What is expected
With pictures omitted, copy exactly the lines from the one containing "Where should I click to: Launch" through the end of the records below.

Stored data

■ ■ ■

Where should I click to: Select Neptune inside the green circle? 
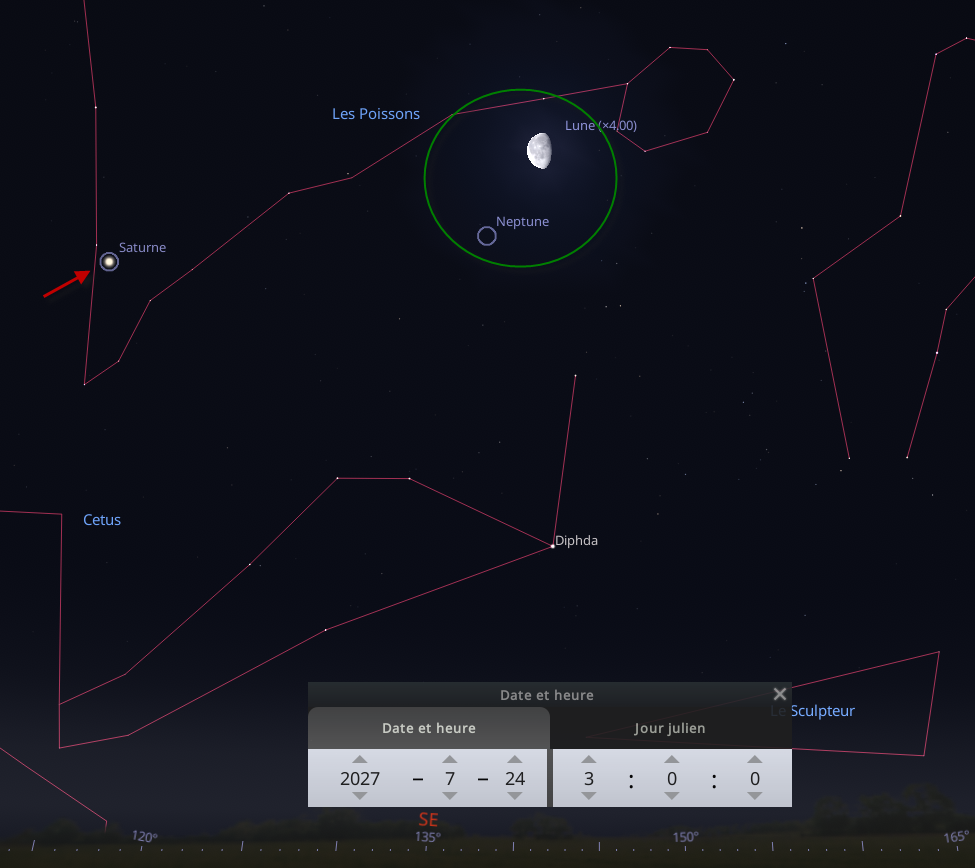click(487, 236)
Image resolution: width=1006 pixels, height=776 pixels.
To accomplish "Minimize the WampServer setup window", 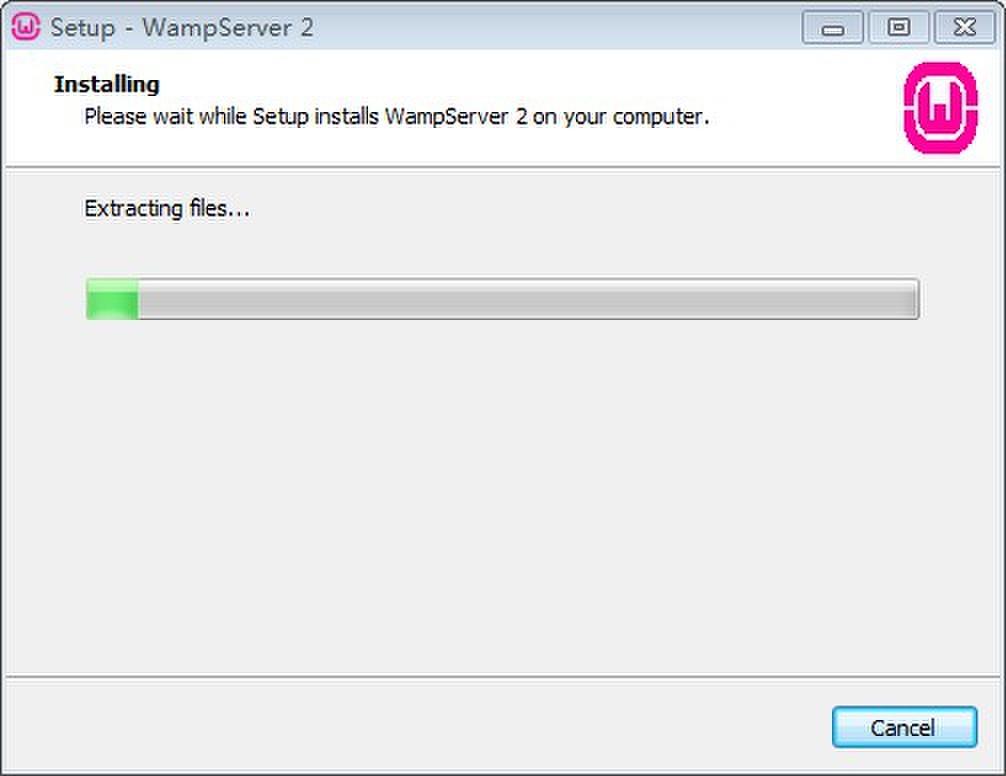I will (833, 28).
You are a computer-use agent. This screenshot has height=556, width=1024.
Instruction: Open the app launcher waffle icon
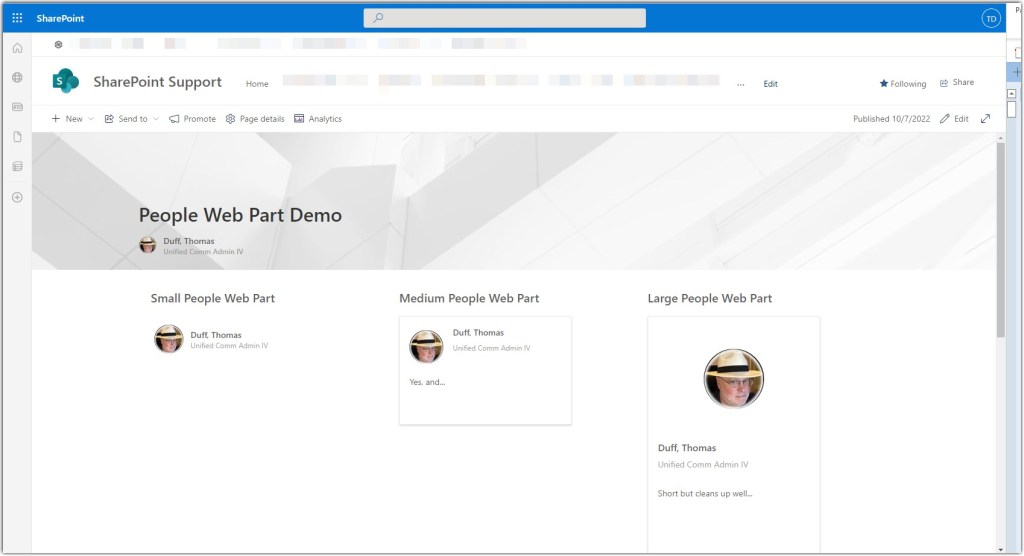coord(17,18)
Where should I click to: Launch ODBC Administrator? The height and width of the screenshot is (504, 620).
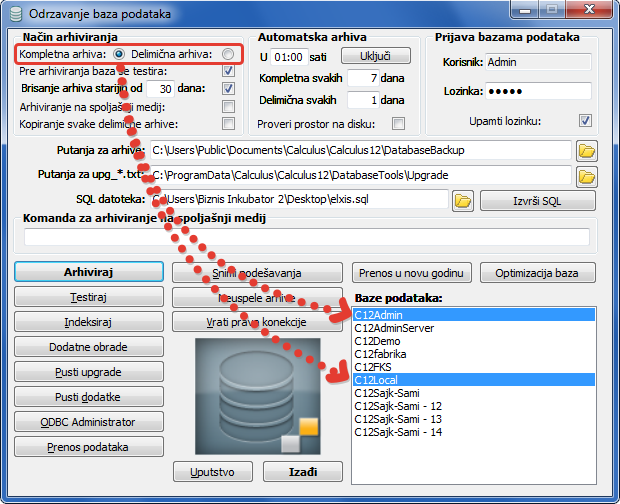(x=89, y=422)
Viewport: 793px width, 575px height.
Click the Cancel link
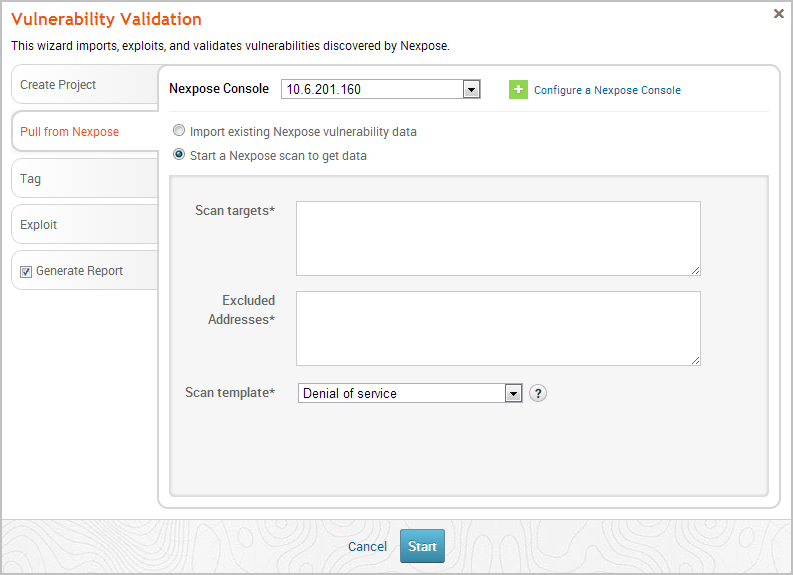[367, 546]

■ ■ ■

Response to the task
Where should I click to: Launch ODBC Administrator? The height and width of the screenshot is (504, 620).
(x=89, y=422)
Viewport: 793px width, 575px height.
Click the Cancel link
[367, 546]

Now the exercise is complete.